E macsAir

Collecting frequent-committer miles

New Borg, Epkg, Closql and Emir releases

I am excited to announce these releases: borg v2.0, epkg v3.0, closql v0.4 and emir v2.0.

Introduction

A short summary of what these packages do might be in order:

Earlier announcements and discussions about the Emacsmirror and these packages:

Until a few months ago borg did not have more than a handful of users, but recently it gained some popularity. Given its limited feature set and the up-front warnings about rough edges found in the earlier announcements, this slow start is not really surprising, and I did actually hope and expect that it would fly under the radar for a while.

Still I put a lot of work into the Emacsmirror and these packages, going back long before the initial borg and epkg releases about one and a half years ago, so I do hope that they will grow in popularity eventually and am happy that this has began now. Someone even created an extension to borg!

I am quite proud of these packages. The guiding principle is “achieve more by doing less”. Which — somewhat to my own surprise — does not mean that I haven’t added any new features, just that I usually put up a big fight first ;-) So far I haven’t outright rejected any suggested features, and some of the features that I have ruled out in the initial announcement are actually back on the table. Never-the-less, moving slow and keeping the code base and feature set small are still very important to me — but that’s not a problem because one of borg’s biggest strengths is that it makes dealing with stubborn maintainers easy.

Getting started

Originally I planned to give the user manuals a makeover before creating new releases, but have now decided that that can wait until later.
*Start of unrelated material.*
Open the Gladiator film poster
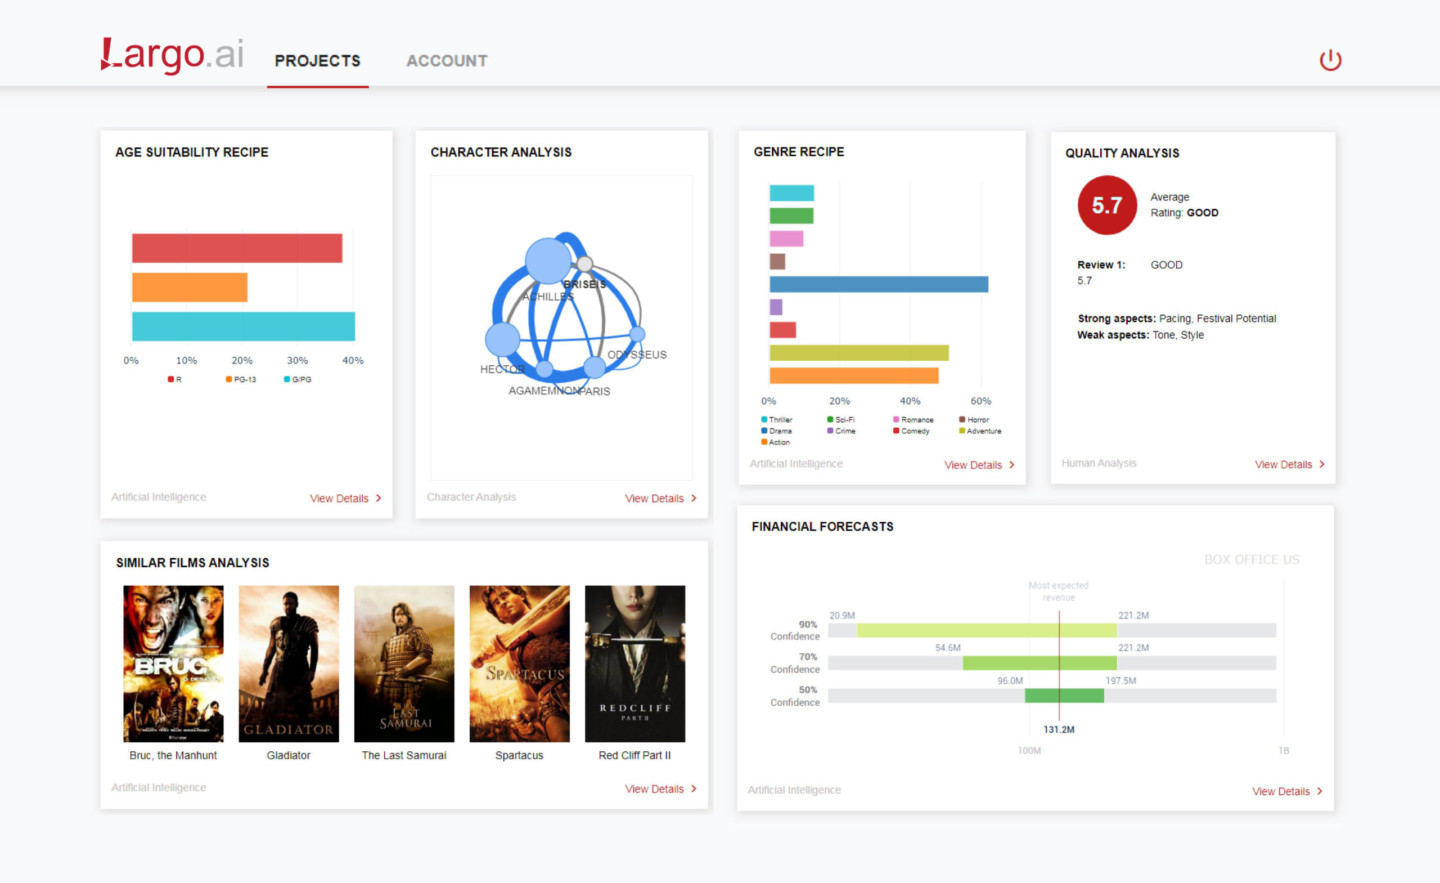Image resolution: width=1440 pixels, height=883 pixels. 288,663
The manuals are up-to-date, but they would benefit from some reorganization and there isn’t any documentation on how to convert an existing configuration to use borg (but some unpolished notes are available).

If you are not already using borg, then I recommend that you wait a few more weeks until I have improved the documentation, as I probably won’t have the time to help new users individually.

On the other hand there’s no reason to delay taking epkg for a spin.

Updating from older versions

Normally updates are seamless, but this time around you might end up in an inconsistent state because the database schemata changed, making it necessary to update epkg and the database at the same time.

If you read this before attempting to update, then proceed like so:

  1. Update the drones mentioned here, using Magit or git — as usual.
  2. Quit Emacs.
  3. In ~/.emacs.d/epkgs/ run git pull.
  4. In ~/.emacs.d/ run make.

If you update epkg without updating the database at the same time, or vice-versa, then epkg will complain about that when you first attempt to access the database and advice you on how to recover.

New features

These are just the highlights, if you already use borg, then you should also read the latest entries in the borg, epkg and closql changelog files.

Review packages before installation

The new command borg-clone makes it easier to review a package before assimilating (installing) it. Assimilating a package gives that package a change to run arbitrary code, so the review should happen first. I strongly recommend that you use this command and only use borg-assimilate once you have inspected the cloned package.

Some other commands that previously only operated on assimilated packages can now also deal with packages that have only been cloned but which are not being tracked as submodules (yet).

Store GNU Elpa and Melpa recipes as first class objects

The database has always contained information about packages from GNU Elpa and Melpa. Now the upstream recipes can be accessed as objects, and queried using reasonable SQL queries just like the core “Emacsmirror metadata” as seen by epkg.

This required major changes to closql and some boilerplate in epkg and emir. It also meant that some table schemata had to be updated.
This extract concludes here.